Dive Brief:
- Enterprise cloud customers remain committed to a hybrid cloud strategy, leaning heavily on the three largest public cloud providers, according to Flexera’s 13th annual State of the Cloud Report. The software company surveyed 753 IT professionals and executive leaders in the Tuesday report.
- Organizations were intentional about where to run various workloads, Flexera found. Nearly 3 in 5 respondents reported using multiple clouds, a three percentage point increase year over year. And data integration between clouds became a more common practice, growing to 45% of respondents, a seven-percentage point increase over last year’s survey.
- The trend reflects a hybrid-cloud “steady state” in enterprise ecosystems, with nearly all respondents deployed in public cloud, roughly three-quarters using private cloud and the majority leveraging both.
Dive Insight:
Enterprise cost scrutiny tends to follow fast on the heels of spending spikes.
In cloud, a migration boom coupled with economic uncertainty drove organizations to clear a path to optimization through a tangle of thorny billing practices and overgrown systems.
“This is a complex year for cloud adoption,” Brian Adler, senior director of cloud market strategy at Flexera, said in the report. “Organizations are navigating economic uncertainties by investing in generative AI, security and sustainability while prioritizing cost management.”

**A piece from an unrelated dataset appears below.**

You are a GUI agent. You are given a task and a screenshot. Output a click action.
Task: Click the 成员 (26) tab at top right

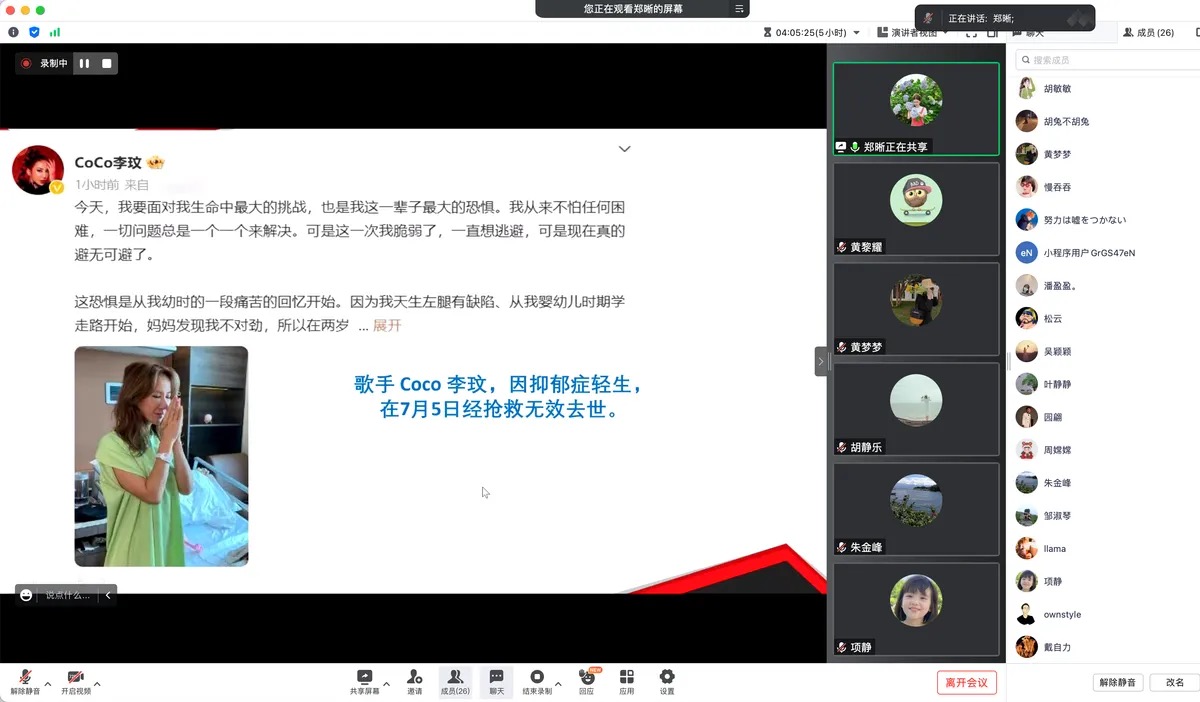1148,33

In a repeat of last year’s survey, controlling spend surpassed cybersecurity as the most pressing cloud challenge, cited by 84% of respondents. The shift to prioritize cost over security, which 81% of respondents nonetheless cited as a major concern, reflects the ongoing maturation of cloud strategy, Adler told CIO Dive.
“We’re seeing more and more workloads and more and more data going to cloud, so one of the priorities should be to manage spend,” Adler said.
At the same time, companies have seen their counterparts in some of the most highly regulated, security-conscious industries move to the cloud, including banks and medical institutes, Adler pointed out.
“If Capital One is 100% in cloud then a company that makes widgets is going to feel more comfortable doing that,” Adler said.
That comfort level was reflected in spending growth.
More than 1 in 4 organizations spent $12 million annually on cloud and nearly one-quarter spent that much on cloud-based SaaS, according to the report, which tracked a 21% year-over-year increase in organizations spending $1 million or more per month on the technology.
SaaS and platform services saw across-the-board usage gains, with cloud data warehouse experiencing the sharpest spike. Nearly two-thirds of respondents said their organization stored data in cloud, up nine percentage points year over year.